TASK DESCRIPTION: Could you repeat the entries below word for word, leaving nothing out?

EXERCISE DATA:
*****
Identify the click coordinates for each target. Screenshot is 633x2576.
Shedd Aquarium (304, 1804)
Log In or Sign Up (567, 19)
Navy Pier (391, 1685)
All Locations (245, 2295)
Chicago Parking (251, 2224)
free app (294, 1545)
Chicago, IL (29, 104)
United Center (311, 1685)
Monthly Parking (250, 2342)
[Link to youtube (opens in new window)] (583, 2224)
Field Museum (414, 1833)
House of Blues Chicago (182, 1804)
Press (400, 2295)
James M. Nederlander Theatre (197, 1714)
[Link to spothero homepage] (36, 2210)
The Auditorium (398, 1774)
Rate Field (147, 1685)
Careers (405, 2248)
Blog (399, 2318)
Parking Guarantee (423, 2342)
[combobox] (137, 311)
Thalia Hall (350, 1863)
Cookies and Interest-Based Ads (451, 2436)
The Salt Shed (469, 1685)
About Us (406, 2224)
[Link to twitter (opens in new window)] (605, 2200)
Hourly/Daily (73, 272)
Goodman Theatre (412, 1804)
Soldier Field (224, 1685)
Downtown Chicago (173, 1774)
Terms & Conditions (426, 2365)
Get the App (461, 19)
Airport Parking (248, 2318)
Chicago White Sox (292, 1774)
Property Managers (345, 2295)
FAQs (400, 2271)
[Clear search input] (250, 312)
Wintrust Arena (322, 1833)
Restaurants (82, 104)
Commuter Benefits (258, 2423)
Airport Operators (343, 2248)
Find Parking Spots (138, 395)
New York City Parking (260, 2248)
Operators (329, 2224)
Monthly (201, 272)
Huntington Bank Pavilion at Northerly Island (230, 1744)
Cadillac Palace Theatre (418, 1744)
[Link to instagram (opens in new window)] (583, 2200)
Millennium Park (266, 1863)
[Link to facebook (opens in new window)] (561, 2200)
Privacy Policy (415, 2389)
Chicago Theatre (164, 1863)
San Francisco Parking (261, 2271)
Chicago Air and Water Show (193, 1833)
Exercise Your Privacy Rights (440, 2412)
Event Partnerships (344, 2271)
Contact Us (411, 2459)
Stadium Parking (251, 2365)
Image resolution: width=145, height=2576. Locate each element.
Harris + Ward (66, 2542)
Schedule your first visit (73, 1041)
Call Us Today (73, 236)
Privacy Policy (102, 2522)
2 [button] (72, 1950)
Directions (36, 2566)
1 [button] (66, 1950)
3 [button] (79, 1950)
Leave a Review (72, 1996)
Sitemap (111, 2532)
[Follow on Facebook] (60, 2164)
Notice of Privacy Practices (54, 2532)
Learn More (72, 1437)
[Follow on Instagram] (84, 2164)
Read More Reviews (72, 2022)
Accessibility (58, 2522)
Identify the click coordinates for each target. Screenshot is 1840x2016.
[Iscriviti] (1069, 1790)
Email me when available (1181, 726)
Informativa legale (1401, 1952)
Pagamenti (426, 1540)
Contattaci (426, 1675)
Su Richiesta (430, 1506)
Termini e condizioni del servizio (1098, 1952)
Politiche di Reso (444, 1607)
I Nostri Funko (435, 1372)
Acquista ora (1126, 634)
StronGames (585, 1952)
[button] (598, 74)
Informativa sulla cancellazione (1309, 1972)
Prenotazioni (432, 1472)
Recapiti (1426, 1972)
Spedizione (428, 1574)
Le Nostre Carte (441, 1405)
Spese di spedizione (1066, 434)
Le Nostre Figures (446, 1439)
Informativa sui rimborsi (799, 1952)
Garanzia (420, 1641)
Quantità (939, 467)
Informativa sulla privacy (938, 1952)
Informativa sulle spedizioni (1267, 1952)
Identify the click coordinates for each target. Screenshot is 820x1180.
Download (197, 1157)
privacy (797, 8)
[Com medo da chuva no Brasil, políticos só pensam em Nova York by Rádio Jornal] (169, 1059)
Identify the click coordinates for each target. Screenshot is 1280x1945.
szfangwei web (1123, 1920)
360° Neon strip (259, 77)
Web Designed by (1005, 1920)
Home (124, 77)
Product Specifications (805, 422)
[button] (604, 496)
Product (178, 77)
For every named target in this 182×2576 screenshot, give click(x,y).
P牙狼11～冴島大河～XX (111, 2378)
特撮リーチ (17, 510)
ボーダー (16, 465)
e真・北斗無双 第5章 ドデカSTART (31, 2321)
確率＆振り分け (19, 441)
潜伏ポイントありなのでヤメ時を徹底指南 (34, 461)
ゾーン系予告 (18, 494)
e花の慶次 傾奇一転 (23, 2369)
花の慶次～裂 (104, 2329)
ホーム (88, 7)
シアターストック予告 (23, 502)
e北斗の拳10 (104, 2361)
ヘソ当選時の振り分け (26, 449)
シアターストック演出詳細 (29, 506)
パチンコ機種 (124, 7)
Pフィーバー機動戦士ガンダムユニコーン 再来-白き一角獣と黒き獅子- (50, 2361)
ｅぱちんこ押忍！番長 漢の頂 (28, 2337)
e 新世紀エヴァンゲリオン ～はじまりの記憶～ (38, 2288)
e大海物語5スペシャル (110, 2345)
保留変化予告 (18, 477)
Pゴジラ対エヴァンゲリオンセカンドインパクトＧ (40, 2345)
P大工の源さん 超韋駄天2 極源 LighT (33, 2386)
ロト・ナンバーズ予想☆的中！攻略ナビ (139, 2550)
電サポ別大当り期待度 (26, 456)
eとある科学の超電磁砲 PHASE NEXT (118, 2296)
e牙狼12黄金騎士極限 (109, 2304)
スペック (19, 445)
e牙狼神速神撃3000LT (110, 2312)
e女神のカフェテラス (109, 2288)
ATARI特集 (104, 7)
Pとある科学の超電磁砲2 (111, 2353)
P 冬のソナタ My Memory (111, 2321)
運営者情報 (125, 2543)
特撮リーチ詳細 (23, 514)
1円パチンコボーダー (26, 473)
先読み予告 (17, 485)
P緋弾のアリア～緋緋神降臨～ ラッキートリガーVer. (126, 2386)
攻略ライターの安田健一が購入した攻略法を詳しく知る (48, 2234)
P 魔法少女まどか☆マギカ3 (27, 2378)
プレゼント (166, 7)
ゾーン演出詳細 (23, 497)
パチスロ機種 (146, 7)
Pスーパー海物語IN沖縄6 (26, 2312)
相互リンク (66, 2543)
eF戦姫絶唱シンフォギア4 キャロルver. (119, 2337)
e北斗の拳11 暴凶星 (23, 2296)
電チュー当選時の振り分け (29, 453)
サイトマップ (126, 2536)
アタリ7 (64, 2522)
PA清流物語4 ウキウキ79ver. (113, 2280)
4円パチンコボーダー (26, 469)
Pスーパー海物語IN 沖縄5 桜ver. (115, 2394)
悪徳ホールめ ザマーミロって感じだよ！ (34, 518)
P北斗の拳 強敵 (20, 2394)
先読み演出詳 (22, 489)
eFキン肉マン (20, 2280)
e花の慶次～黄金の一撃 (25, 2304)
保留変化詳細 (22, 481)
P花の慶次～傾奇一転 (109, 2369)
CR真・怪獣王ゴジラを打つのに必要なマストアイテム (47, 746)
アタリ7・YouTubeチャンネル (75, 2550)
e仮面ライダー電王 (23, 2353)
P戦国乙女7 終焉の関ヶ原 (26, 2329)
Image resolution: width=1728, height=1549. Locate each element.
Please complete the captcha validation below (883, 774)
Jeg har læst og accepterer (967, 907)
*****
OUTPUT:
Identify the click coordinates for each target. Screenshot is 633x2576.
Shedd Aquarium (304, 1804)
Log In or Sign Up (567, 19)
Navy Pier (391, 1685)
All Locations (245, 2295)
Chicago Parking (251, 2224)
free app (294, 1545)
Chicago, IL (29, 104)
United Center (311, 1685)
Monthly Parking (250, 2342)
[Link to youtube (opens in new window)] (583, 2224)
Field Museum (414, 1833)
House of Blues Chicago (182, 1804)
Press (400, 2295)
James M. Nederlander Theatre (197, 1714)
[Link to spothero homepage] (36, 2210)
The Auditorium (398, 1774)
Rate Field (147, 1685)
Careers (405, 2248)
Blog (399, 2318)
Parking Guarantee (423, 2342)
[combobox] (137, 311)
Thalia Hall (350, 1863)
Cookies and Interest-Based Ads (451, 2436)
The Salt Shed (469, 1685)
About Us (406, 2224)
[Link to twitter (opens in new window)] (605, 2200)
Hourly/Daily (73, 272)
Goodman Theatre (412, 1804)
Soldier Field (224, 1685)
Downtown Chicago (173, 1774)
Terms & Conditions (426, 2365)
Get the App (461, 19)
Airport Parking (248, 2318)
Chicago White Sox (292, 1774)
Property Managers (345, 2295)
FAQs (400, 2271)
[Clear search input] (250, 312)
Wintrust Arena (322, 1833)
Restaurants (82, 104)
Commuter Benefits (258, 2423)
Airport Operators (343, 2248)
Find Parking Spots (138, 395)
New York City Parking (260, 2248)
Operators (329, 2224)
Monthly (201, 272)
Huntington Bank Pavilion at Northerly Island (230, 1744)
Cadillac Palace Theatre (418, 1744)
[Link to instagram (opens in new window)] (583, 2200)
Millennium Park (266, 1863)
[Link to facebook (opens in new window)] (561, 2200)
Privacy Policy (415, 2389)
Chicago Theatre (164, 1863)
San Francisco Parking (261, 2271)
Chicago Air and Water Show (193, 1833)
Exercise Your Privacy Rights (440, 2412)
Event Partnerships (344, 2271)
Contact Us (411, 2459)
Stadium Parking (251, 2365)
Image resolution: width=145, height=2576. Locate each element.
Harris + Ward (66, 2542)
Schedule your first visit (73, 1041)
Call Us Today (73, 236)
Privacy Policy (102, 2522)
2 [button] (72, 1950)
Directions (36, 2566)
1 [button] (66, 1950)
3 [button] (79, 1950)
Leave a Review (72, 1996)
Sitemap (111, 2532)
[Follow on Facebook] (60, 2164)
Notice of Privacy Practices (54, 2532)
Learn More (72, 1437)
[Follow on Instagram] (84, 2164)
Read More Reviews (72, 2022)
Accessibility (58, 2522)
Identify the click coordinates for each target. Screenshot is 1840x2016.
[Iscriviti] (1069, 1790)
Email me when available (1181, 726)
Informativa legale (1401, 1952)
Pagamenti (426, 1540)
Contattaci (426, 1675)
Su Richiesta (430, 1506)
Termini e condizioni del servizio (1098, 1952)
Politiche di Reso (444, 1607)
I Nostri Funko (435, 1372)
Acquista ora (1126, 634)
StronGames (585, 1952)
[button] (598, 74)
Informativa sulla cancellazione (1309, 1972)
Prenotazioni (432, 1472)
Recapiti (1426, 1972)
Spedizione (428, 1574)
Le Nostre Carte (441, 1405)
Spese di spedizione (1066, 434)
Le Nostre Figures (446, 1439)
Informativa sui rimborsi (799, 1952)
Garanzia (420, 1641)
Quantità (939, 467)
Informativa sulla privacy (938, 1952)
Informativa sulle spedizioni (1267, 1952)
Identify the click coordinates for each target. Screenshot is 820x1180.
Download (197, 1157)
privacy (797, 8)
[Com medo da chuva no Brasil, políticos só pensam em Nova York by Rádio Jornal] (169, 1059)
Identify the click coordinates for each target. Screenshot is 1280x1945.
szfangwei web (1123, 1920)
360° Neon strip (259, 77)
Web Designed by (1005, 1920)
Home (124, 77)
Product Specifications (805, 422)
[button] (604, 496)
Product (178, 77)
For every named target in this 182×2576 screenshot, give click(x,y).
P牙狼11～冴島大河～XX (111, 2378)
特撮リーチ (17, 510)
ボーダー (16, 465)
e真・北斗無双 第5章 ドデカSTART (31, 2321)
確率＆振り分け (19, 441)
潜伏ポイントありなのでヤメ時を徹底指南 (34, 461)
ゾーン系予告 (18, 494)
e花の慶次 傾奇一転 (23, 2369)
花の慶次～裂 (104, 2329)
ホーム (88, 7)
シアターストック予告 (23, 502)
e北斗の拳10 (104, 2361)
ヘソ当選時の振り分け (26, 449)
シアターストック演出詳細 (29, 506)
パチンコ機種 (124, 7)
Pフィーバー機動戦士ガンダムユニコーン 再来-白き一角獣と黒き獅子- (50, 2361)
ｅぱちんこ押忍！番長 漢の頂 (28, 2337)
e 新世紀エヴァンゲリオン ～はじまりの記憶～ (38, 2288)
e大海物語5スペシャル (110, 2345)
保留変化予告 (18, 477)
Pゴジラ対エヴァンゲリオンセカンドインパクトＧ (40, 2345)
P大工の源さん 超韋駄天2 極源 LighT (33, 2386)
ロト・ナンバーズ予想☆的中！攻略ナビ (139, 2550)
電サポ別大当り期待度 (26, 456)
eとある科学の超電磁砲 PHASE NEXT (118, 2296)
e牙狼12黄金騎士極限 (109, 2304)
スペック (19, 445)
e牙狼神速神撃3000LT (110, 2312)
e女神のカフェテラス (109, 2288)
ATARI特集 (104, 7)
Pとある科学の超電磁砲2 (111, 2353)
P 冬のソナタ My Memory (111, 2321)
運営者情報 (125, 2543)
特撮リーチ詳細 (23, 514)
1円パチンコボーダー (26, 473)
先読み予告 (17, 485)
P緋弾のアリア～緋緋神降臨～ ラッキートリガーVer. (126, 2386)
攻略ライターの安田健一が購入した攻略法を詳しく知る (48, 2234)
P 魔法少女まどか☆マギカ3 (27, 2378)
プレゼント (166, 7)
ゾーン演出詳細 (23, 497)
パチスロ機種 (146, 7)
Pスーパー海物語IN沖縄6 (26, 2312)
相互リンク (66, 2543)
eF戦姫絶唱シンフォギア4 キャロルver. (119, 2337)
e北斗の拳11 暴凶星 (23, 2296)
電チュー当選時の振り分け (29, 453)
サイトマップ (126, 2536)
アタリ7 (64, 2522)
PA清流物語4 ウキウキ79ver. (113, 2280)
4円パチンコボーダー (26, 469)
Pスーパー海物語IN 沖縄5 桜ver. (115, 2394)
悪徳ホールめ ザマーミロって感じだよ！ (34, 518)
P北斗の拳 強敵 (20, 2394)
先読み演出詳 (22, 489)
eFキン肉マン (20, 2280)
e花の慶次～黄金の一撃 (25, 2304)
保留変化詳細 (22, 481)
P花の慶次～傾奇一転 (109, 2369)
CR真・怪獣王ゴジラを打つのに必要なマストアイテム (47, 746)
アタリ7・YouTubeチャンネル (75, 2550)
e仮面ライダー電王 (23, 2353)
P戦国乙女7 終焉の関ヶ原 (26, 2329)
Image resolution: width=1728, height=1549. Locate each element.
Please complete the captcha validation below (883, 774)
Jeg har læst og accepterer (967, 907)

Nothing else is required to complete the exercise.